§ **Short exercise**: Resume the article about how Nokia gathers data for its maps, writing on from its final sentence.

§ **Page extract**:
--------
Depending on the device type, the data that streams into Nokia can have slight variations.
“The system that they have for tracking the UPS trucks is different from the way the maps application works on the Nokia device. You’ll have differences on the amount of times per minute they ping their location, though typically it’s every 5 to 15 seconds,” Fox said. “It’ll give you a location, a direction, and a speed as well.”
They can then use that data to identify new or changed roads. In 2012, they’ve used the GPS data they get to identify 65,000 road segments. (A road segment is defined as the strip of surface between intersecting roads.) The GPS data also comes in handy when they’re building traffic maps because they know the velocity of the vehicles.
(Fascinatingly, one of their consumer privacy protections is to black out every other 30 seconds of tracking information so that the company can’t say “that a particular individual traveled a particular route.”)
In the future, Nokia may be able to extract as many as 30 other attributes from the GPS probe data alone. “That kind of data can help us keep the map more current without having people go out and drive,” Fox said.
But for now, as with Google’s map data “operators,” there is still no better option for gathering data about the physical world than putting a human being in a car and sending him or her through the streets of the world.
Meet Tony Cha. He’s a world crawler, a driver of one of Nokia’s “True” vehicles. He’s spent roughly three years on the road, moving from city to city in a modded car that the company’s Chief Technology Officer, Henry Tirri, called “a data collection miracle.” Cha tells me, “You could be gone for months at a time if you’re mapping a big city back east. I live from a hotel. It’s good and bad. You don’t see your friends and family, but the company is expensing your travel.” He’s lucky right now. His hometown of Fresno is his latest collection area. It’ll take a month of driving eight or nine hours a day to complete that city. And then it’ll be on to the next location in Tony Cha’s Neverending Drive.
“It’s kind of surreal. You think, ‘You drove every single street in this city,'” Cha told me. “There are multiple cities where I drove every single street.”
--------
§ **Available data**:

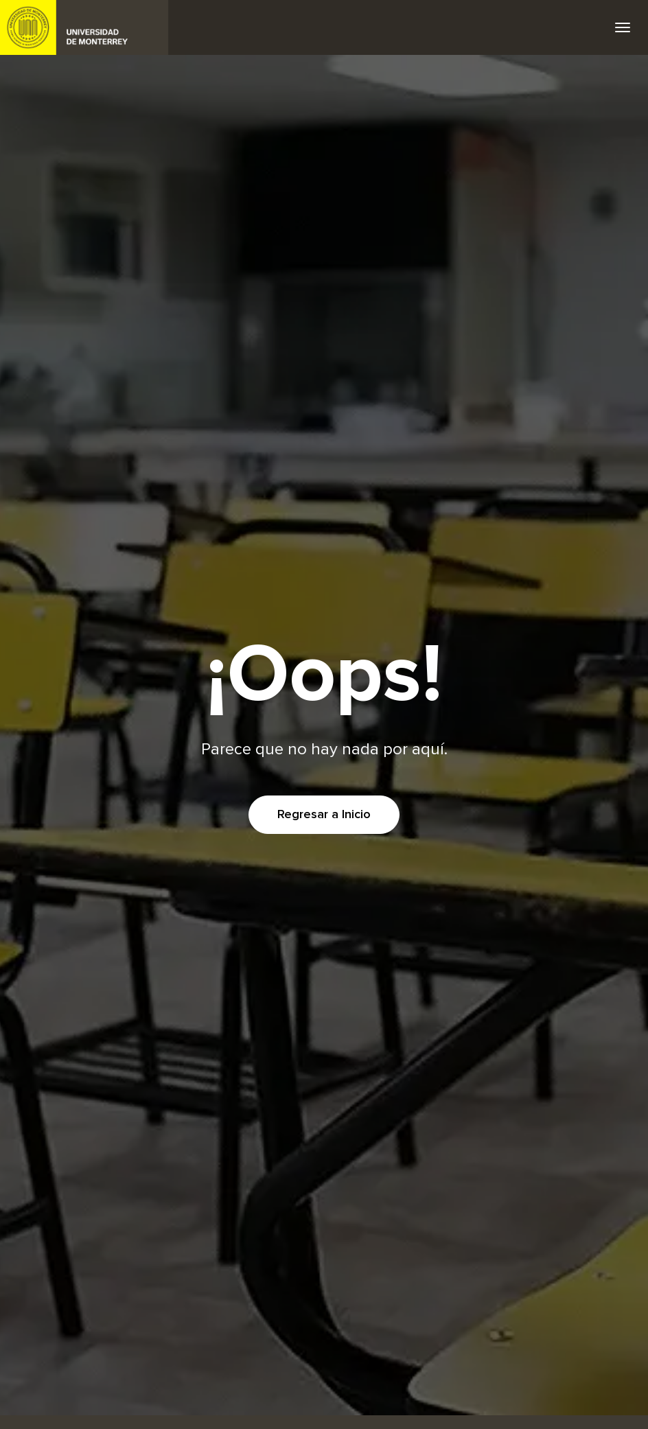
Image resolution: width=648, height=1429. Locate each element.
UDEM (84, 27)
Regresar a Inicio (324, 815)
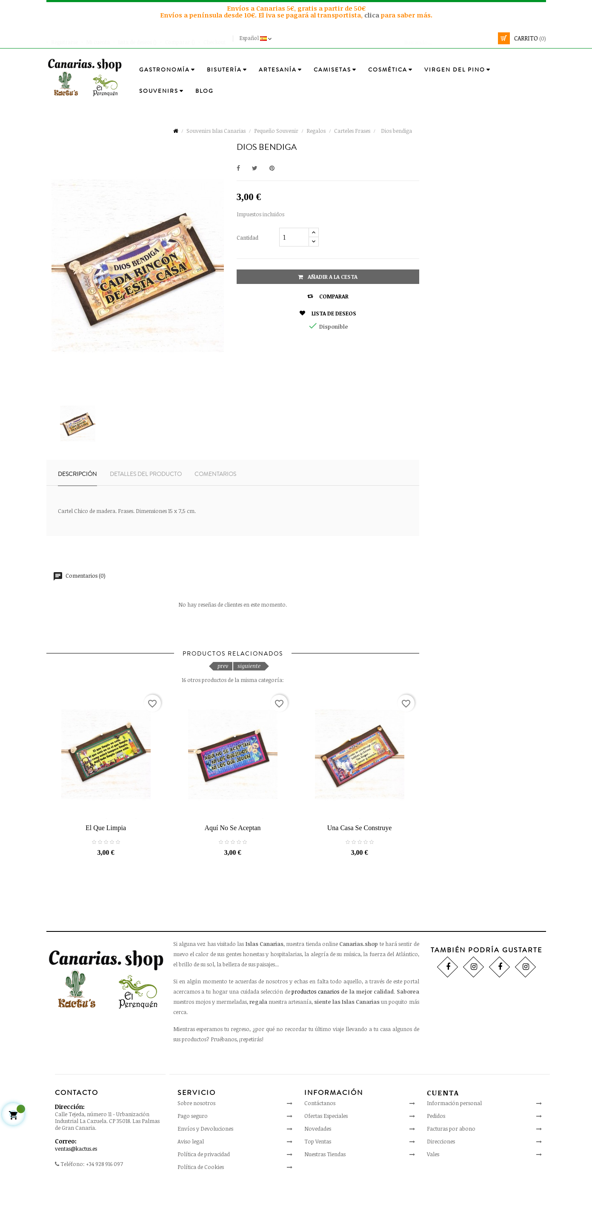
--------
§ **Answer**:
The camera cars work best in dry, temperate conditions, so there’s even a seasonality to the job. The drivers do northern cities in the summer and then the fleet moves south during the winter. Cha gets to follow the good weather.
Within cities, his route is planned by an algorithm that has determined the most efficient way to cover every road on the map. It’s flexible and can accommodate mistakes, but the system “has a specific route it wants you to drive,” he said. He drives for the duration of a work day, then heads to his hotel. The next day, when it’s time to start again, he returns to where he left off and starts again. “I’m almost robotic, in a sense,” he said.
Along the way, he’s seen his fair share of weird reactions to the car. Some people see it and come rushing out of their businesses, so they can be photographed outside. Others flip him the bird. “It doesn’t really bother me,” Cha said.
The car is not inconspicuous. Rising out of the roof, there is a tower of components stacked on top of one another. It folds down for travel, but deployed, it’s probably six feet tall.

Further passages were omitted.